Other firms offer videodiscs and/or software that complement traditional textbooks. CHEMedia from Prentice Hall provides opportunities for observing interesting chemical phenomena described in their texts' readings. For example, in a "Challenge" on Gas Laws, students must read sections from their book and view portions of a videodisc before designing a hot air balloon and predicting how much mass it can lift. 

Similarly, Saunders' General Chemistry CD-ROM serves as a companion to the firm's textbooks. The disc is divided into chapters that visually represent chemical structures, properties and reactions. 

New from Holt, Rinehart and Winston, SciencePlus: Technology and Society is a complete package of books, CD-ROMs, videodiscs, assessment software and audiotapes for middle-school science instruction. All three levels (green, red and blue) involve hands-on activities and home connections. While SciencePlus spans a broad range of concepts, other products address limited subject areas. 

Edunetics, a Steck-Vaughn company, produces software for grades 4-12 on topics such as Single-Celled Organisms &Bacteria, Plate Tectonics, Electricity &Magnetism, and Oxidation-Reduction Reactions. The firm offers various pricing options for schools and boasts a 30-day money-back guarantee. 

In addition, high school and college students may journey deep within the human body -- in CyberEd's Biology series -- or to the outskirts of space -- via Maris Multimedia's Solar System Explorer. The latter CD-ROM incorporates advanced celestial mechanics engines and 360-degree pan and zoom simulations to deliver a scientifically accurate experience.

Input from Actual Teachers 

As is the case in other disciplines, an increasing number of science products draw upon the expertise of practicing educators. Authored by a medical doctor and professor, A.D.A.M. Practice Practical from A.D.A.M. Software lets one navigate through thousands of anatomical structures. Any image and associated notes can be printed for convenient review away from the computer. 

Physics Academic Software's CUPLE -- the Comprehensive Unified Physics Learning Environment -- was created by faculty members from Rensselaer Polytechnic Institute and the University of Maryland. The CD-ROM encourages teachers to customize presentations by organizing existing lessons or adding their own. 

In addition, several programs have been developed with funds provided by the National Science Foundation or nonprofits. Two NSF-funded titles are Tom Snyder's Rainforest Researchers and Theatrix Interactive's Big Science Comics.

MBLs and More 

A distinct category of products allows students to gather data from their surroundings with sensors and probes. Team Labs' Personal Science Lab (PSL) product line includes probes for temperature, pH, light and AC/DC voltage. PSL software provides real-time data display. 

Another microcomputer-based lab (MBL), PASCO's Science Workshop sells in hardware and software bundles that suit chemistry, biology or physics experiments. PASCO representatives offer one-day Evaluation Workshops that demonstrate the benefits of MBLs. 

In the coming year, science and simulation packages surely will evolve to take advantage of the latest technologies. 
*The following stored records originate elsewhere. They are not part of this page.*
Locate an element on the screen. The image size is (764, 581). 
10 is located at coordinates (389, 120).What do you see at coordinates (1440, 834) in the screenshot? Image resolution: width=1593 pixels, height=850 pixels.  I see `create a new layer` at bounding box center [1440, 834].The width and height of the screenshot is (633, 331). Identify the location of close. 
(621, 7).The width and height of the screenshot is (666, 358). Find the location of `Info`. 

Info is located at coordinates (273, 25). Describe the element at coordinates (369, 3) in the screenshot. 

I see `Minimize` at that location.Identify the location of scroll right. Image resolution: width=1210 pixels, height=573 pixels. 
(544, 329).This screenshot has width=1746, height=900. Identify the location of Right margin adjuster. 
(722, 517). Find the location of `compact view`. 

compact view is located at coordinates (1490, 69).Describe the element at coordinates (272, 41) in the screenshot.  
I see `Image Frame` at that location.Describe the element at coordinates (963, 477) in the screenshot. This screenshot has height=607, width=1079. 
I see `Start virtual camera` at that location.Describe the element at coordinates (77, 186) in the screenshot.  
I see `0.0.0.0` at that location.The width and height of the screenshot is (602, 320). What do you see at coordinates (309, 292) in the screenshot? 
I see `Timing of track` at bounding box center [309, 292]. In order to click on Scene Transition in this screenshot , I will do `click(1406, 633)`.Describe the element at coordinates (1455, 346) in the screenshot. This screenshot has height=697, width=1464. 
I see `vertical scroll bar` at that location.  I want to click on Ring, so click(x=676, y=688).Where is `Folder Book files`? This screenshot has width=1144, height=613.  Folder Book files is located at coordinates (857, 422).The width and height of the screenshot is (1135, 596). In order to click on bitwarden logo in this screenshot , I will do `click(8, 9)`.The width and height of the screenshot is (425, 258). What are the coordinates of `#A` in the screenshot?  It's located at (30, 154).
One forthcoming product signals what probably will be a hot trend. Scheduled for release in early 1997, eProbe from Knowledge Revolution enables students to collect an array of scientific data -- whether in the classroom or out in the field -- then immediately display, compare and manipulate that data. 

The eProbe package works in conjunction with the eMate 300, Apple's new mobile computer for education (see our Products dept.). "With eProbe and the eMate 300, students can now conduct investigations at school, at a nearby pond or on a mountain top -- wherever scientific inquiry takes them," notes Dr. Wayne C. Grant, Knowledge Revolution's vice president of educational products. 

Expect other science tools for the eMate 300, and also expect other mobile computers to debut in 1997, along with companion software. Science education is a high priority in this globally competitive age. From full, hands-on MBLs to virtual experiments on CD, CD-i or videodisc to Java-based simulations on the Web, technology has a lot to offer in the teaching of science.